By Mike Strasser, West Point Directorate of Public Affairs and CommunicationsAugust 11, 2010
WEST POINT, N.Y. (Aug. 11, 2010) -- More than 1,300 new West Point cadets treked up Mine Torne Hill, scaling rocks and clasping hands to reach the top, thus completing the final mission of the Hyde Challenge.
It was a test of their field training and a testament to a West Point warrior who gave his life in service to his country.
First Lt. Daniel Hyde, a Class of 2007 graduate, had served as a cadet regimental commander during CBT during his firstie year. He graduated 23rd out of the graduating class of 968 commissioned second lieutenants. Hyde was serving in Iraq on March 7, 2009, when he died from injuries sustained from a rocket-propelled grenade attack. He was an infantry platoon leader assigned to the 2nd Battalion, 35th Infantry Regiment, 3rd Brigade Combat Team with the 25th Infantry Division out of Schofield Barracks, Hawaii.
The Hyde Family, Glenda, Brian and daughter Andrea, saw firsthand all the training events that comprised the Hyde Challenge and made the climb to view the memorial.
"It was beautiful," Glenda said. "I thought I had a pretty good idea what it would be like, but it was pretty amazing once you've seen it."
Brian described it as a spiritual experience and Andrea was touched knowing that her brother was being remembered by so many cadets.
The Family also attended the CBT Awards Ceremony on Sunday and presented the award for the best squad performance at the Hyde Challenge. Glenda spoke to the new cadet regiment about her son, who had received appointments to all three service academies but chose West Point out of a desire to lead Soldiers.
"And he really didn't like those white shoes the Navy guys wear," she said.
Glenda described Daniel as a born leader, diligent and humble who lived by the philosophy of never accepting mediocrity.

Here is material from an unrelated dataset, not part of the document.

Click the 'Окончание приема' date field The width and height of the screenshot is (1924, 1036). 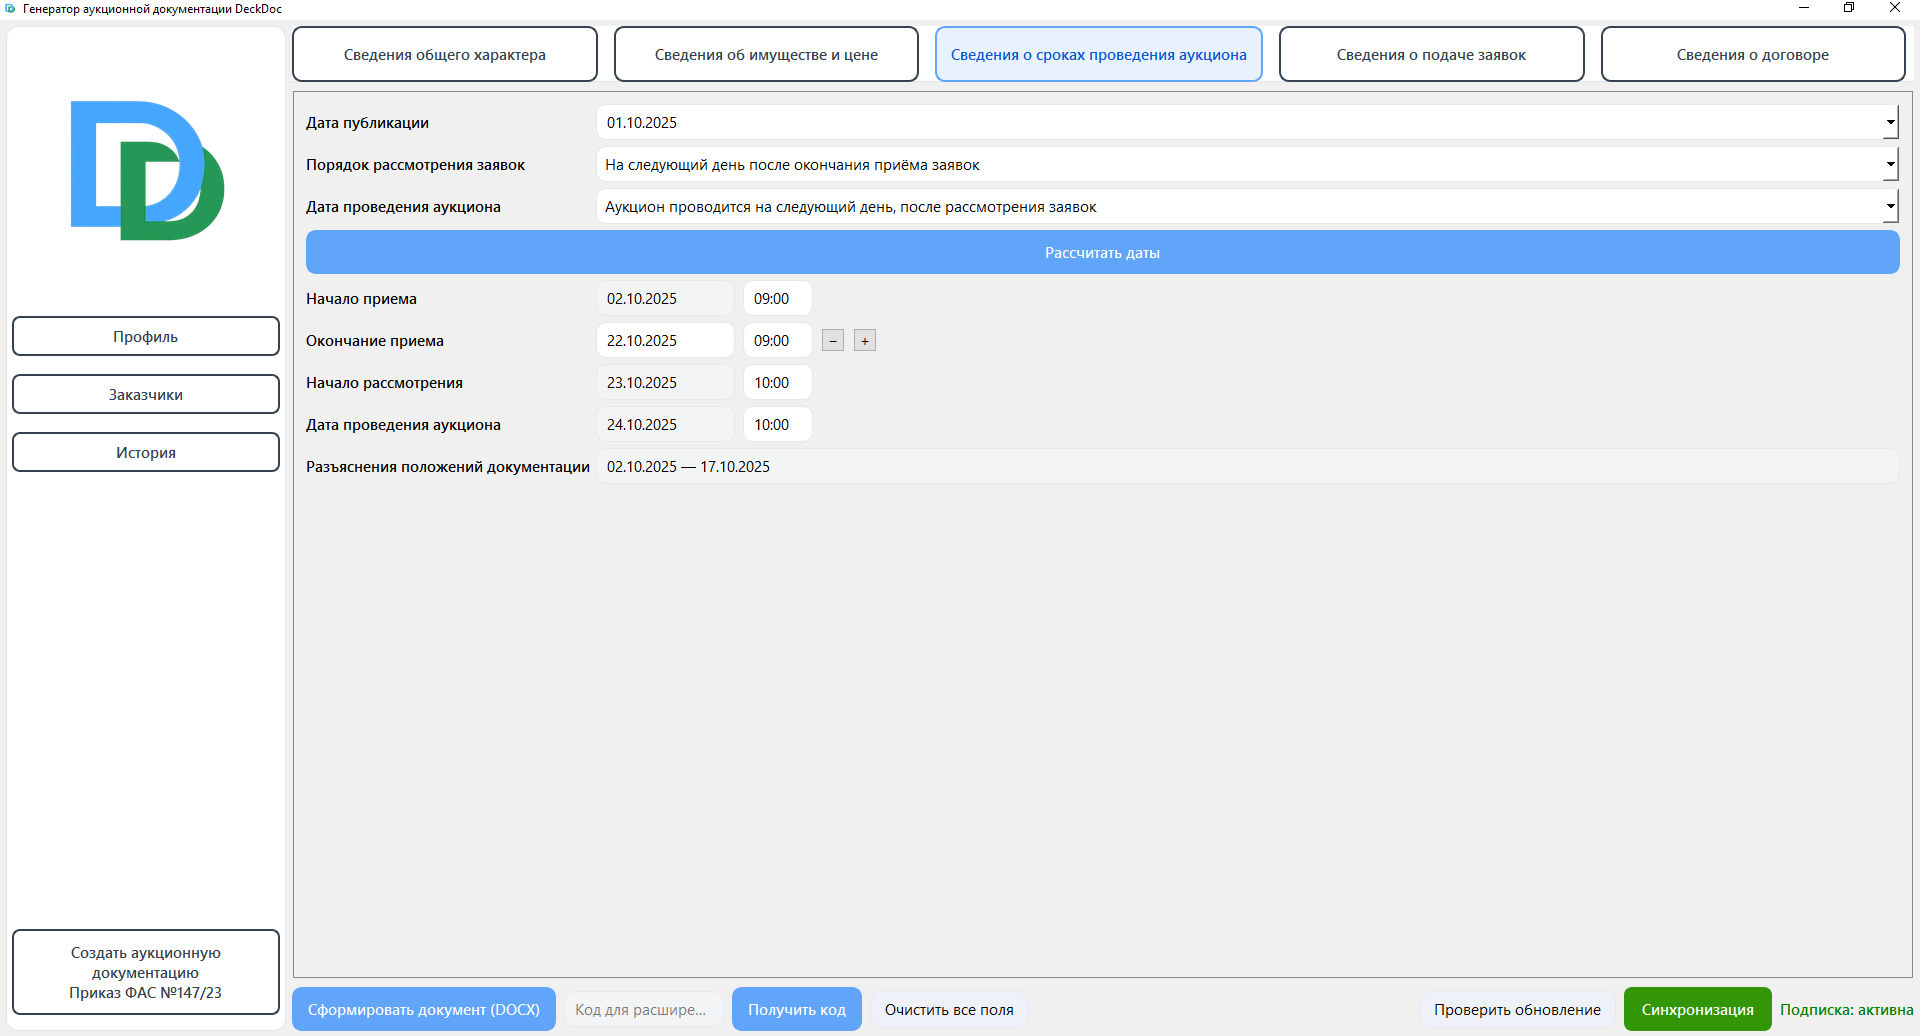pyautogui.click(x=665, y=341)
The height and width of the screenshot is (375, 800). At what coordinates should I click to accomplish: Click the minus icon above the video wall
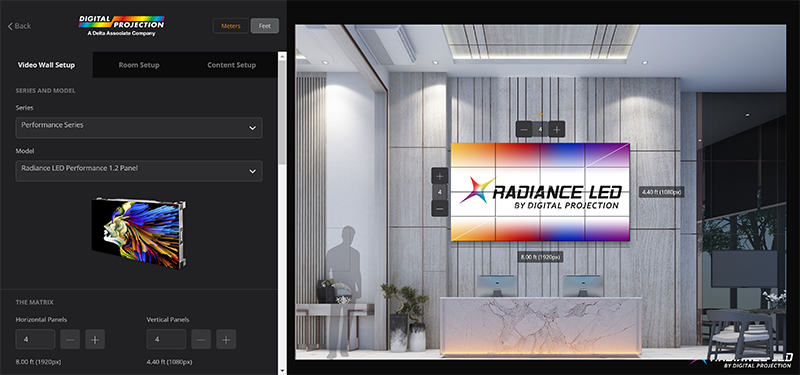click(x=524, y=129)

"He thought West Point would be the toughest thing he ever did...until he went to Ranger School," Glenda said. "But that's a story for another day. "We continue to celebrate his life and thank all of you for the celebration of his life here in this challenging final event of your training.
Cadet Robert Baxter, an Alpha Company squad leader and member of the best overall CBT company, said the Hyde Challenge was a good assessment of the new cadets' skills.

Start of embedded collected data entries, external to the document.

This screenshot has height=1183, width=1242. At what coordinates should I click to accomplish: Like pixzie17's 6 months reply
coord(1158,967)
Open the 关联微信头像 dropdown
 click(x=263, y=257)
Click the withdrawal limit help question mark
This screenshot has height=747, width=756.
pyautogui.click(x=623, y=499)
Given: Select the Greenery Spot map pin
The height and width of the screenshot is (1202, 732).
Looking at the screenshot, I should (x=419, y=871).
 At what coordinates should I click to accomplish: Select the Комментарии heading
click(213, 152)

"They performed excellent. As a squad leader, I tried to let them take charge of land navigation and whenever they could, to see how they could do on their own," Baxter said. Pretty much the whole time I never had to worry about them."
Baxter's brother and sister are members of the Long Gray Line, and said the memorial was a fitting tribute to all West Pointers who've made the ultimate sacrifice.

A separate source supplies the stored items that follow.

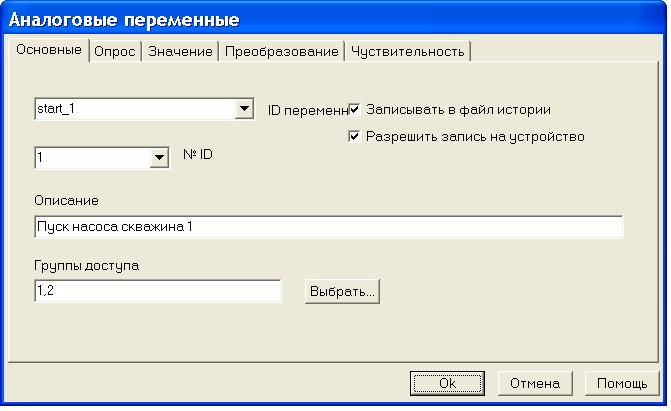Switch to the Основные tab

[48, 50]
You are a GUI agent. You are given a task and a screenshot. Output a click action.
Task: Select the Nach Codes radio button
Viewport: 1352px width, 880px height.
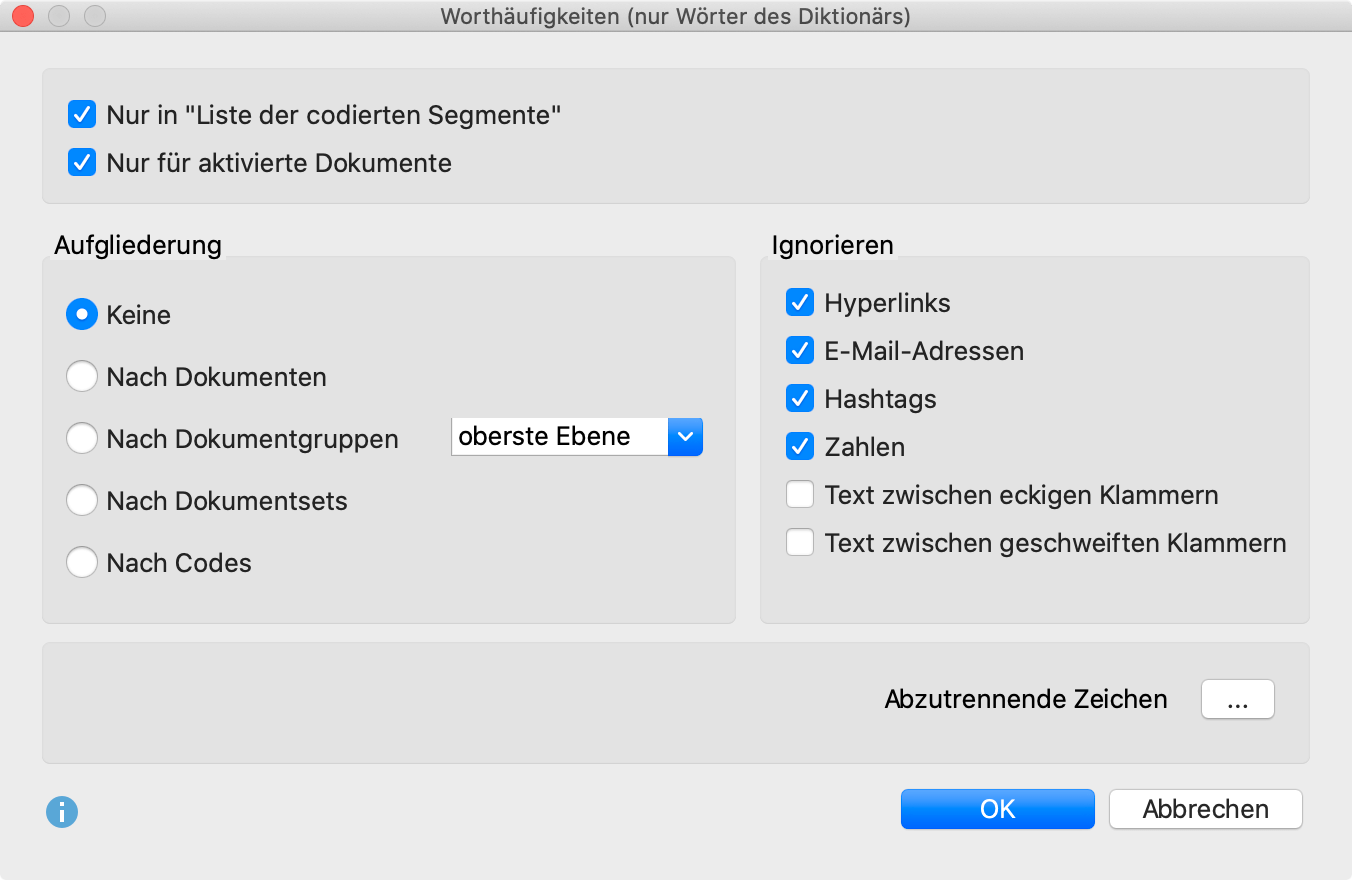[82, 563]
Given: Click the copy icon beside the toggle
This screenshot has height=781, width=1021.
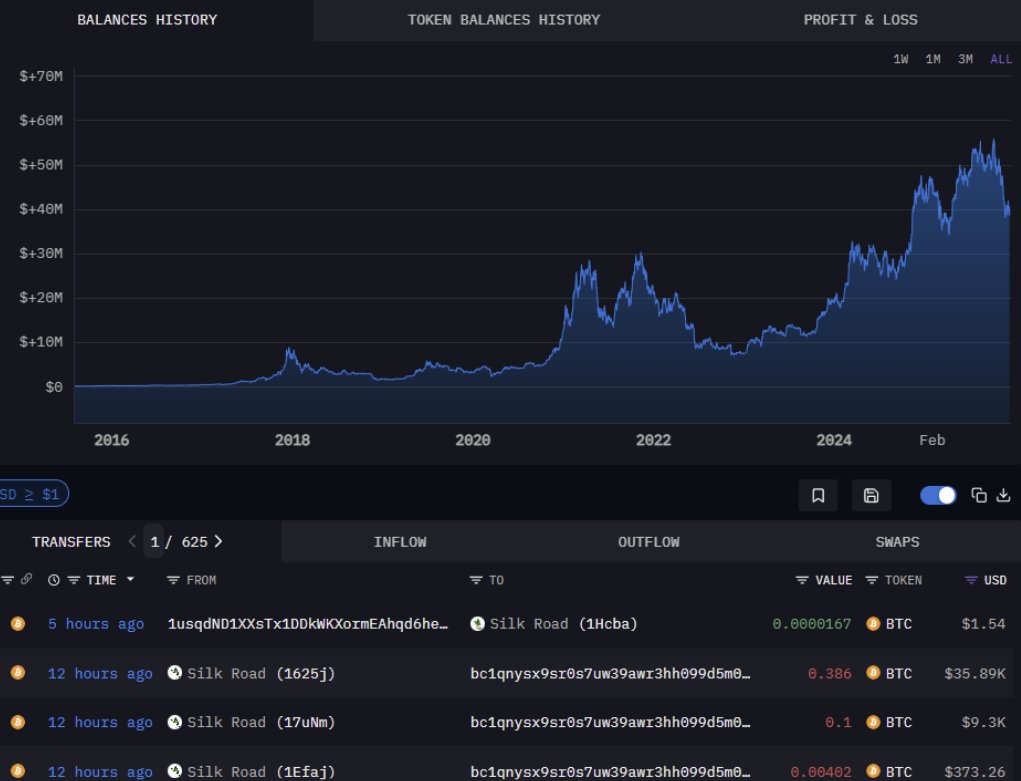Looking at the screenshot, I should coord(979,495).
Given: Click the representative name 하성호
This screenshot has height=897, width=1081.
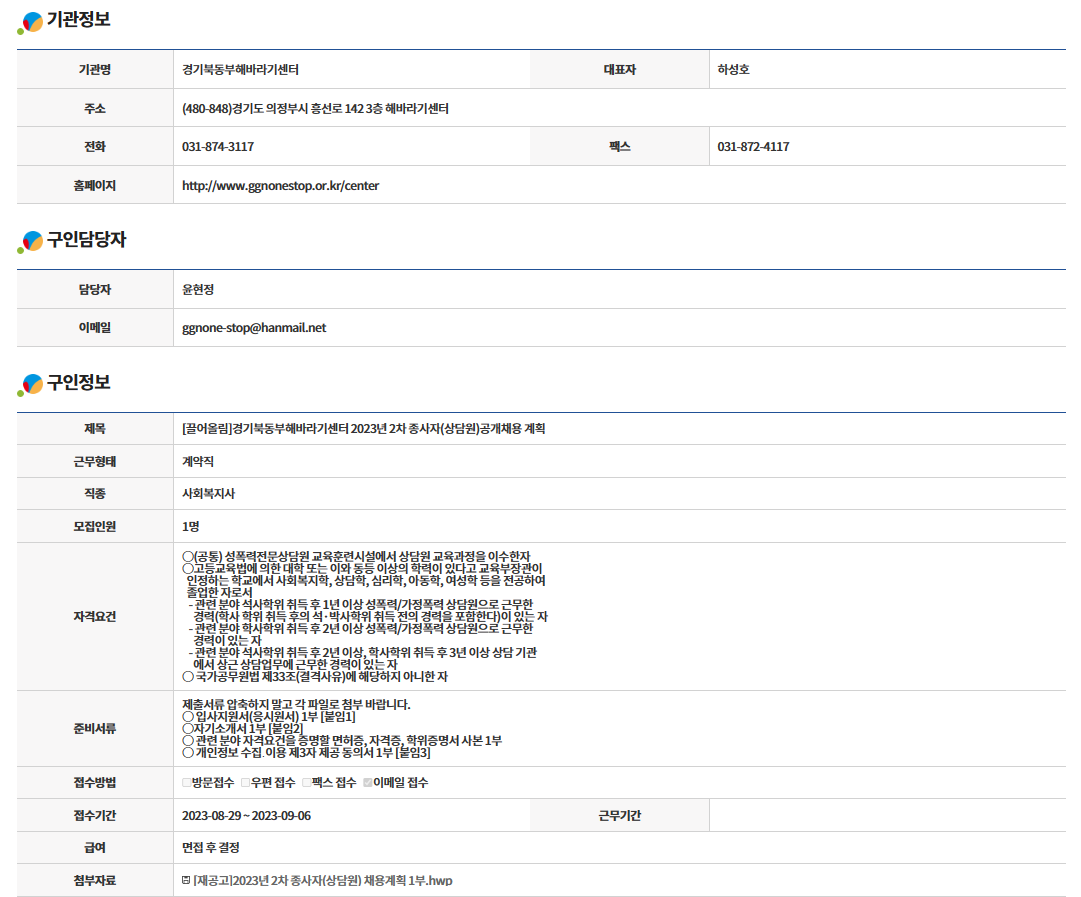Looking at the screenshot, I should click(x=733, y=70).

In her closing remarks, Glenda shared an e-mail from Daniel, his final words to his cadet company before graduation:
"In my humble opinion, I know this place throws some tough stuff at you, but it is the people that you get to share this time with that will get you through it. That has been an absolute truth for me. So no matter what you do, or where you go, lean on the person to your left and right, because we are a team and that is what good teams do."
Given those parting words, it seemed oddly appropriate that the first class to complete the Hyde Challenge chose as their class motto- "Forever One Team."
"Be an amazing team, Class of 2014, and God bless each and every one of you along the way," Glenda said.